■ **WHAT YOU SHOULD DO**
Rewrite the data from the line containing "The width and" through the end of the data, replacing "column" with "field" and keeping everything else the same. Leave the pictures out.

■ **Stored records**
------------------------

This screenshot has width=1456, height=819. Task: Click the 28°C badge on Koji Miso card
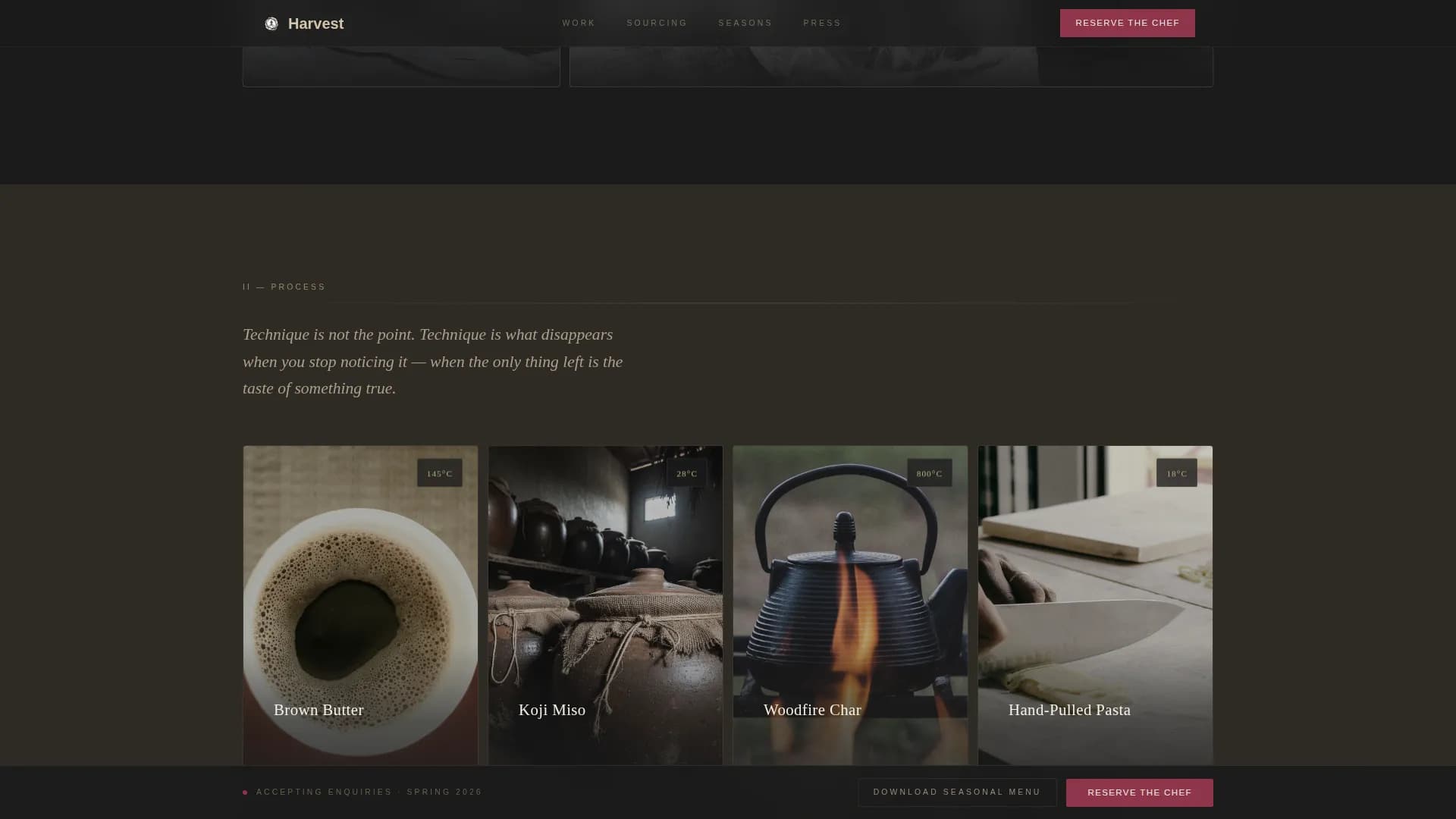[686, 472]
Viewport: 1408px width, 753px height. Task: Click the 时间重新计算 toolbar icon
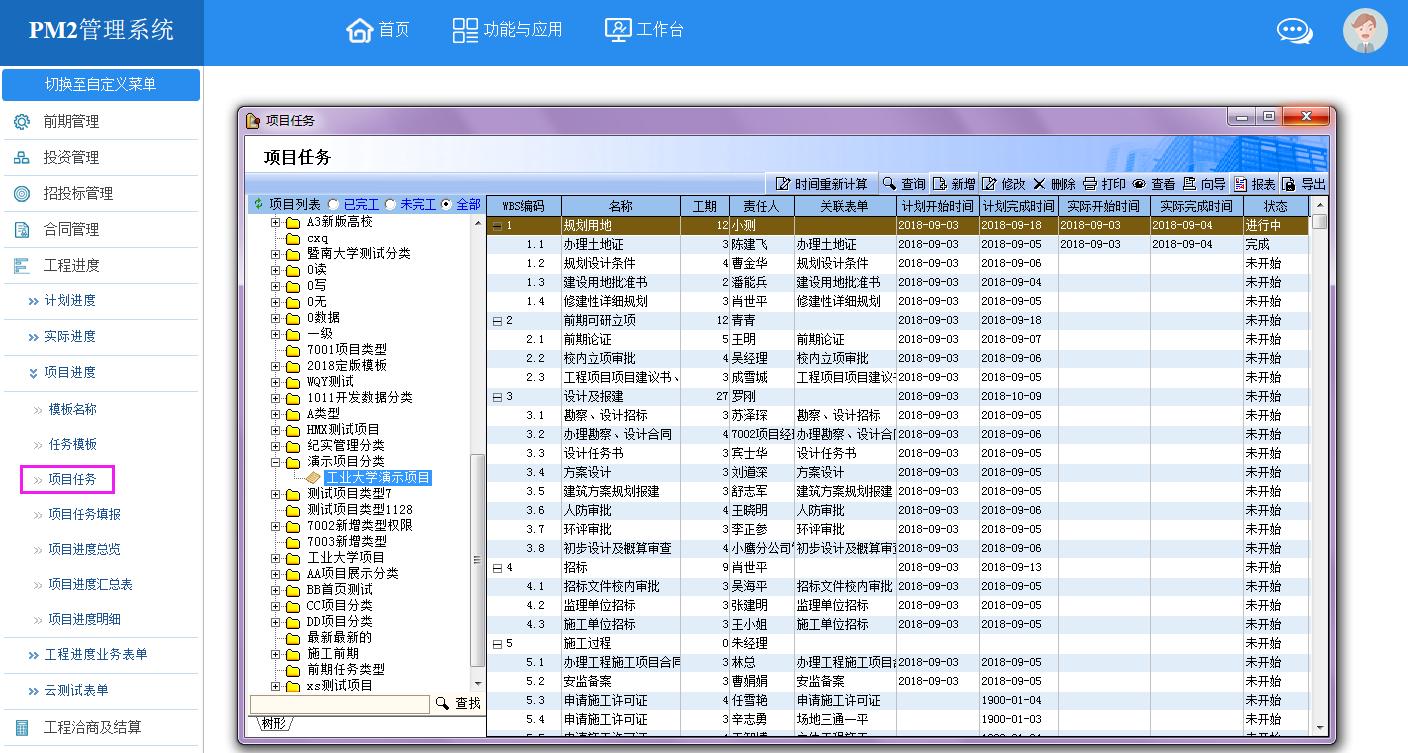click(x=784, y=184)
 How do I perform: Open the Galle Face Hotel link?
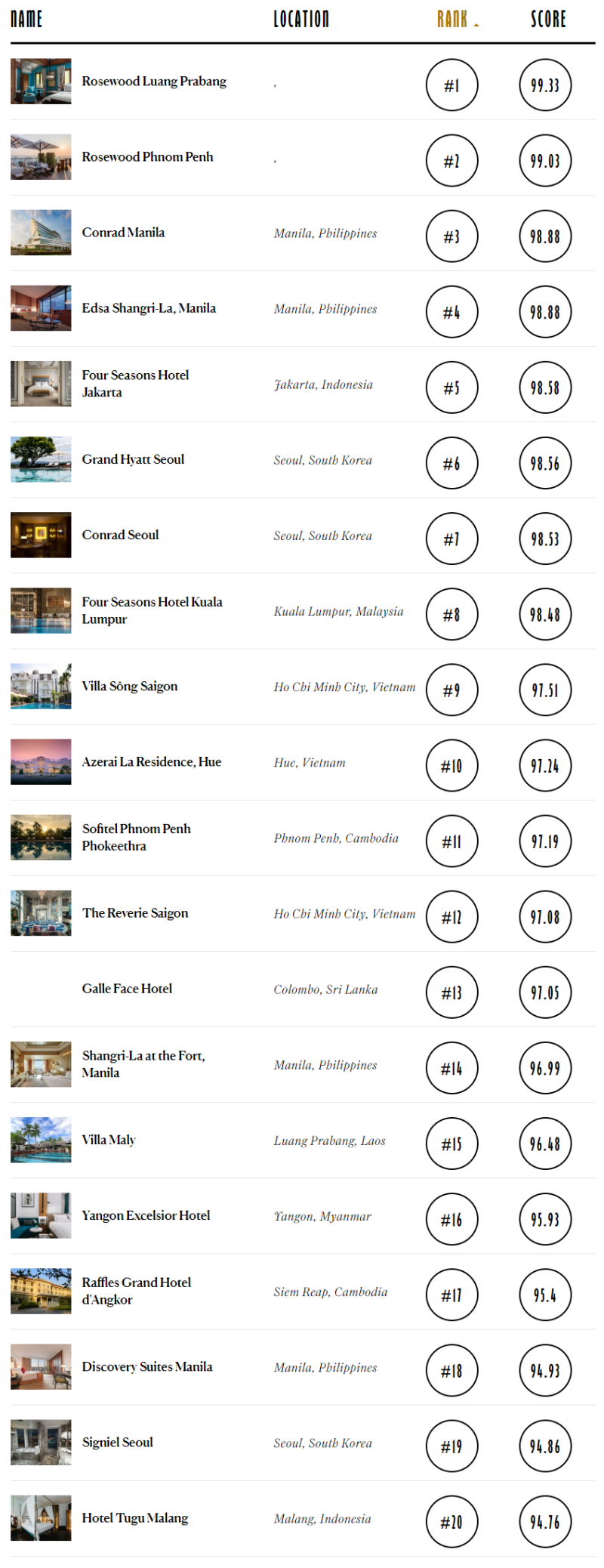(x=127, y=989)
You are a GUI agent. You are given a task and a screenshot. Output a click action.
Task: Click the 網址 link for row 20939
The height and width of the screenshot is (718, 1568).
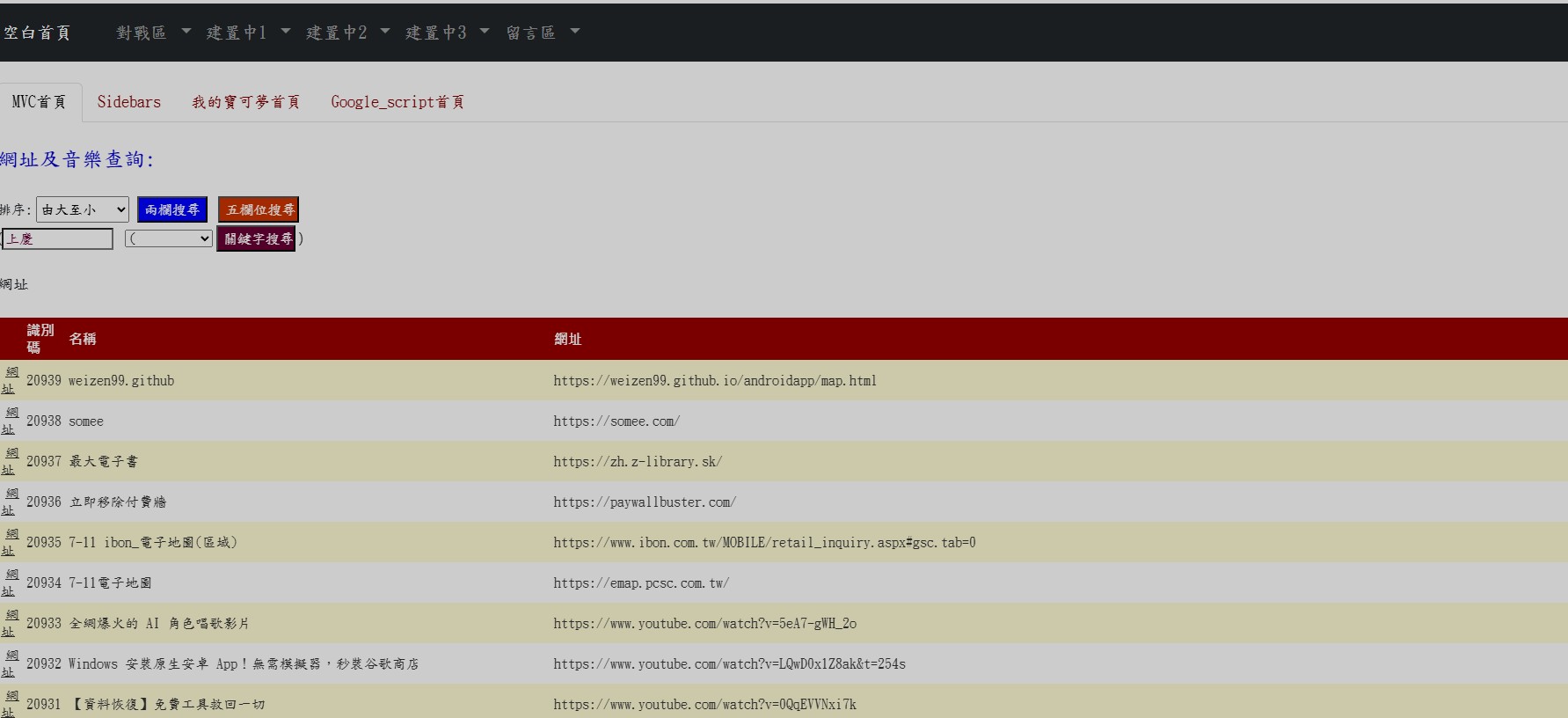click(x=10, y=380)
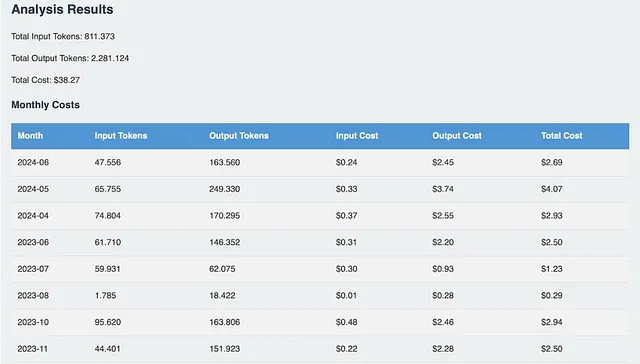Image resolution: width=640 pixels, height=364 pixels.
Task: Click the 2023-08 month cell
Action: click(x=33, y=295)
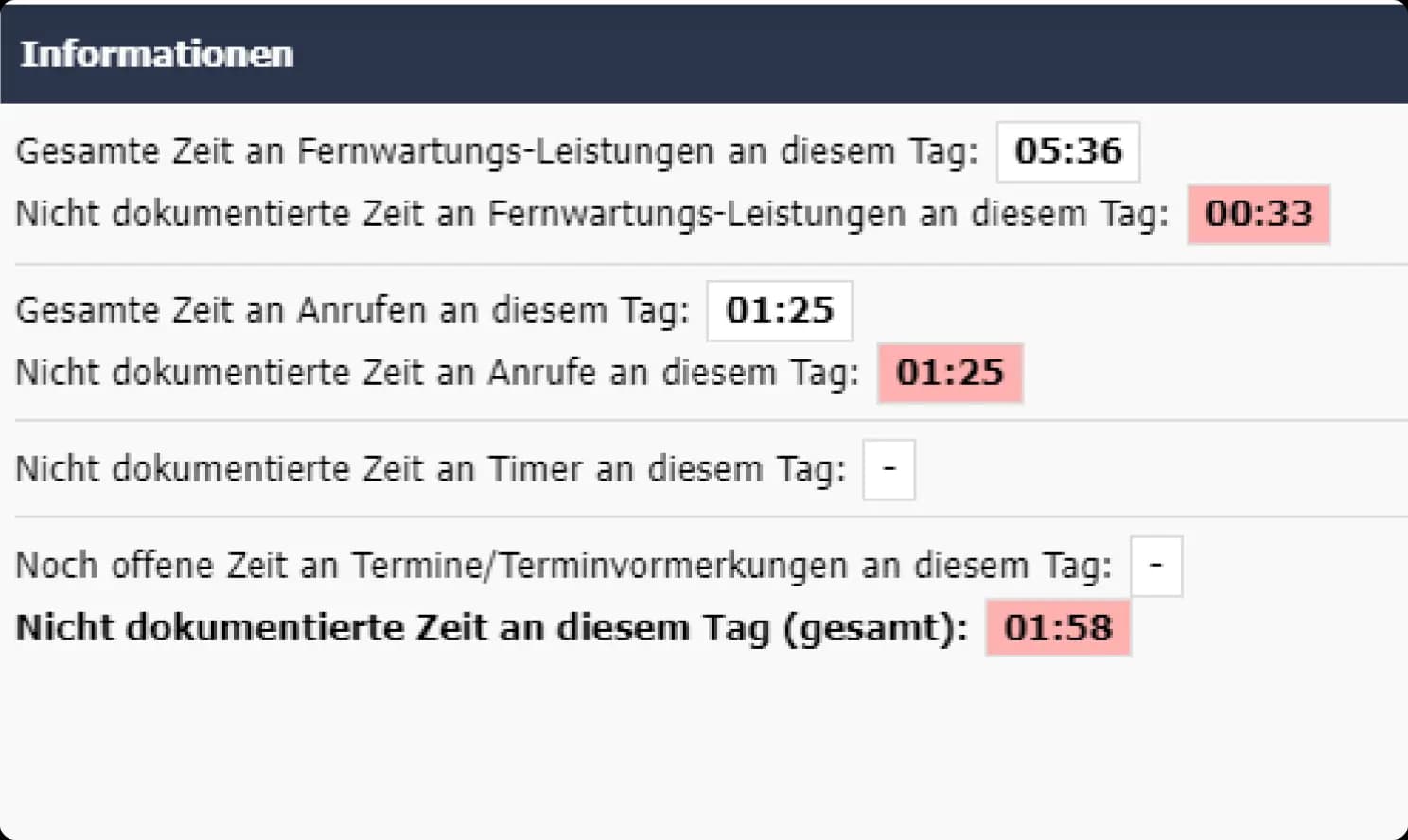
Task: Select the pink 01:25 undocumented Anrufe time
Action: pos(949,373)
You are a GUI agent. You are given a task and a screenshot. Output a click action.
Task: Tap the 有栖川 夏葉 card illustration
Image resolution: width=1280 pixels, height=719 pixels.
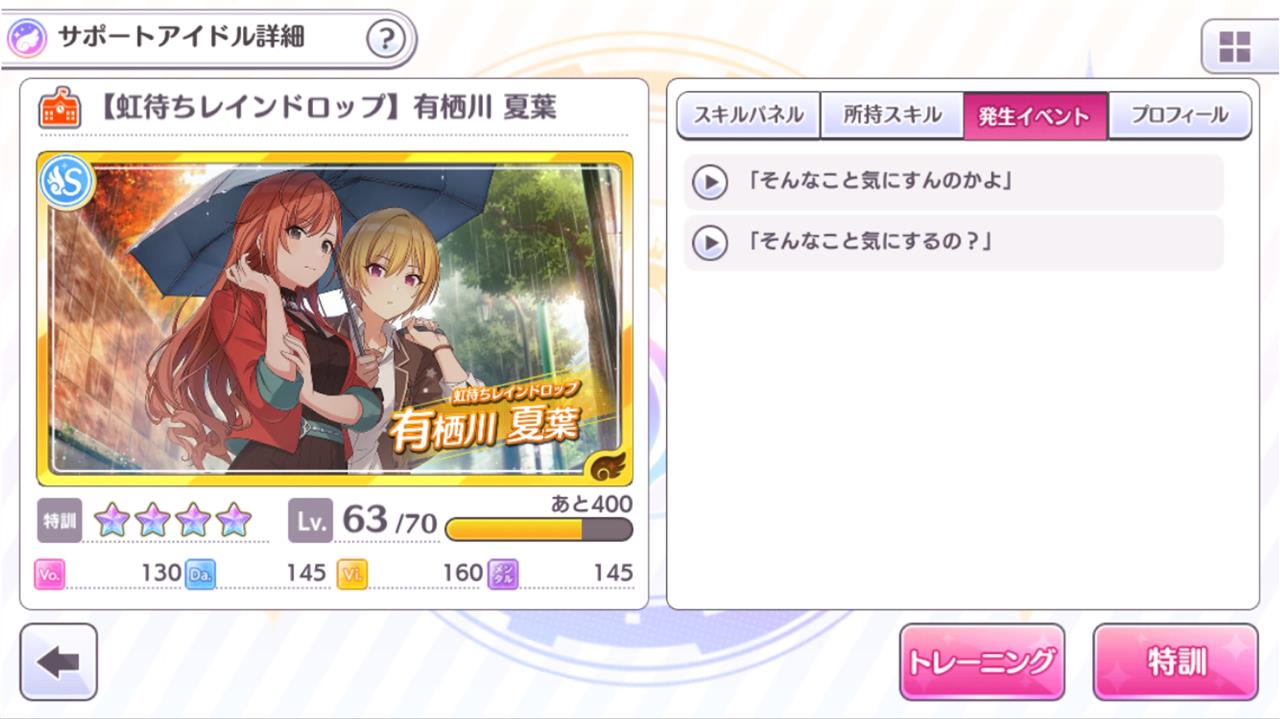click(334, 318)
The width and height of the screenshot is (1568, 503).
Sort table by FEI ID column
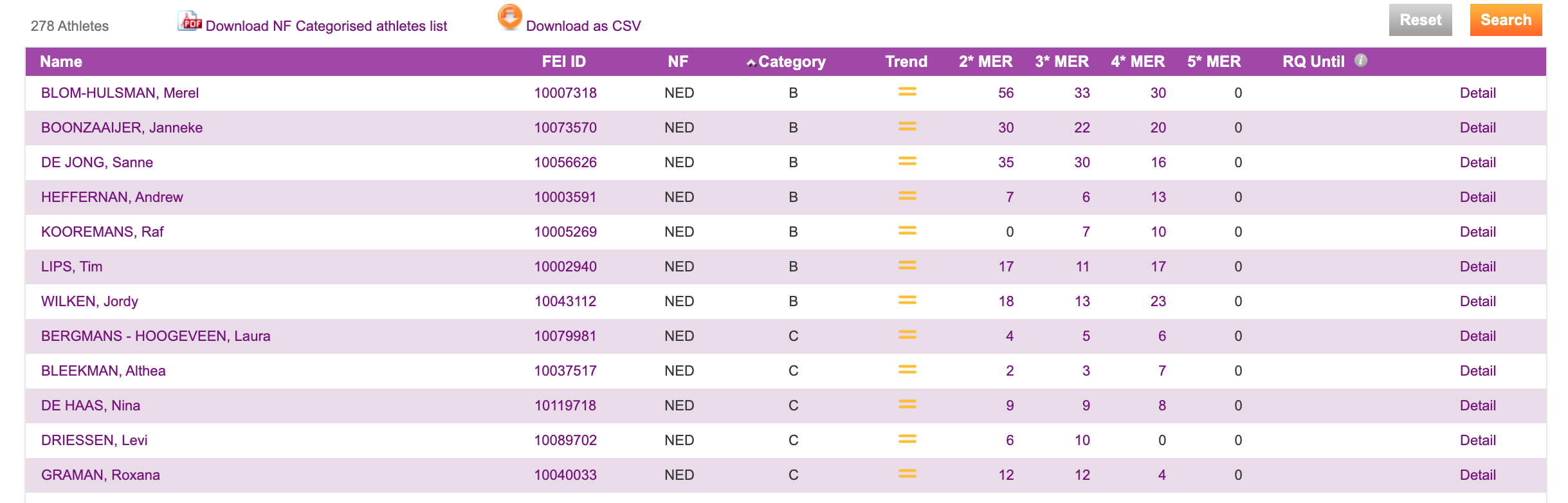tap(563, 62)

------------------------

■ **FULL ANSWER**
The width and height of the screenshot is (1568, 503).
Sort table by FEI ID field
tap(563, 62)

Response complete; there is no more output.